◆ Page ◆
━━━━━━
Where is the cushiest place in the UK to work? With fresh revelations about data lost by the Department of Transport during something called a "routine operation", it's clear that the civil service is a world where double-speak reigns supreme.

Let's talk about HM Revenue and Customs, the people to whom I write a chunky VAT cheque every quarter, as well as paying personal tax, corporation tax and goodness knows what other taxes. After I've written out the cheques, and kissed goodbye to my hard-earned lolly, how do I know that absolutely all the money is finding its way into the coffers of Chancellor Alistair Darling, to be recycled for the greater good?

I'm not at all sure I do know especially after reading the latest statistics, which suggest that the place responsible for almost half of all the fraud committed within government departments is HM Revenue and Customs. This is the very same crew who have just taxed pensioners for their measly 200 winter fuel allowance, and who spend months of every year filtering through the receipts of self-employed people like me to make perfectly certain I have not claimed an extra cup of coffee, litre of petrol, or packet of envelopes I am not entitled to in my career as a journalist.

It's HM Revenue and Customs who have decreed, that even though I appear on television, I am not allowed to claim the purchase of any special clothing. They will argue about every train ticket, every cleaning bill, every haircut and the only people who profit (I always thought) out of all this endless nit-picking were accountants, with their ever-escalating bills.

Now I know otherwise. A total of 190 cases of fraud and that's only the ones that were detected were discovered in the department of Revenue and Customs in the year 2006-07, worth a staggering 1,752,664. That's a lot of pensions, and a hell of a lot of Christmas hampers for the needy. I don't doubt that fraud is endemic in our society I am not even surprised that the Home Office finds itself being guarded by an illegal immigrant after its boss declared that it is up to employers to make sure that everyone on the payroll is fully entitled to work here. I am sure that the department of Revenue and Customs is full of illegal immigrants.

The fact that the chief operating officer of the department's prosecutions office got away with paying his wife almost 100,000 after neglecting to get her appointment as a consultant approved certainly beggars belief.

If the man in such a senior position can go about his business in this manner (albeit that the appointment was eventually approved by the Treasury), can you imagine what is happening further down the food chain? The department claimed that the prosecutions office "lacked the expertise" so thoughtfully provided by Mrs Partridge at 550 a day.
━━━━━━
◆ Stored records ◆
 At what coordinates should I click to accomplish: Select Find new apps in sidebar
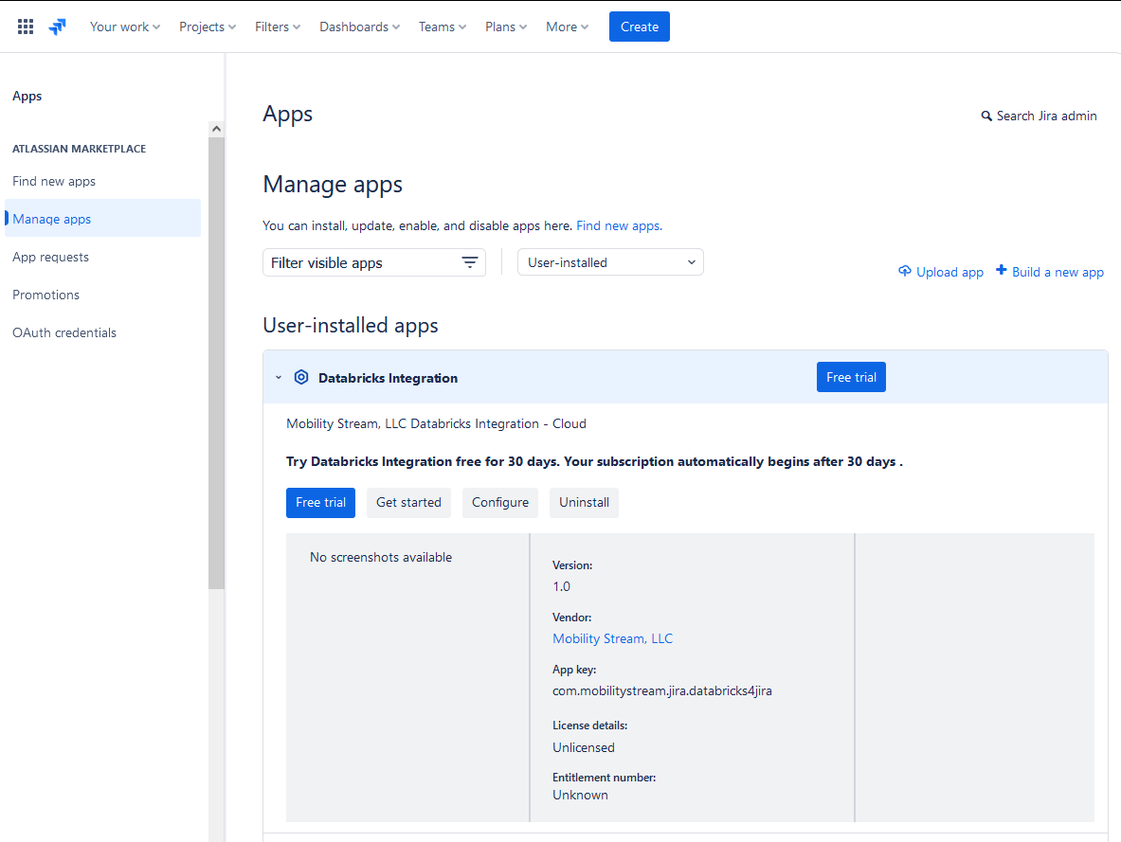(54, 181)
━━━━━━
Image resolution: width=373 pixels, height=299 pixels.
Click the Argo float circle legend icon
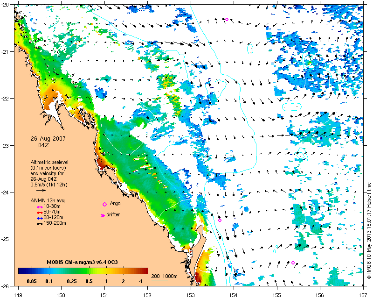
━━━━━━
◆ Jobs ◆
1. Can you reproduce the HM Revenue and Customs column word for word, from "The fact that" up to and including "at 550 a day."?
2. How would the column on HM Revenue and Customs go on after its final sentence? Carry it forward.

◆ Response list ◆
1.
The fact that the chief operating officer of the department's prosecutions office got away with paying his wife almost 100,000 after neglecting to get her appointment as a consultant approved certainly beggars belief.

If the man in such a senior position can go about his business in this manner (albeit that the appointment was eventually approved by the Treasury), can you imagine what is happening further down the food chain? The department claimed that the prosecutions office "lacked the expertise" so thoughtfully provided by Mrs Partridge at 550 a day.

2.
Meanwhile, I had better make sure that my petty cash is fully in order I don't want to be raided by the VAT inspectors. It really is a story of two parallel worlds the trouble is, the taxpayers are the mugs.

So what could he see in her?

It's like the legendary question asked by Mrs Merton of Debbie McGee: "So, what attracted you to the millionaire Paul Daniels?" I wonder what the pint-sized French President saw in the glamorous Carla Bruni who comes from a wealthy family and earned about 4m a year as a model in the early 1990s. It must be a win-win situation, all round though she aspires to be an intellectual, recording an album of poems by Yeats and Auden set to her version of lightweight chanson, Bruni was happy to be photographed at a Mickey Mouse parade with her new lover recently. Italian newspapers claim her mum predicts marriage, even though the couple have been an item for just a month.

* Christmas is the season for over-indulgence, and short days mean that walking to aid digestion often happens in pitch darkness with a torch in your hand. If you don't find the time to exercise there's a definite possibility of nightmares, in which over-eaters may be pursued by monster turkeys seeking revenge. So if you are in London, I recommend a trip to the exhibition "Sleeping and Dreaming" at the Wellcome Foundation.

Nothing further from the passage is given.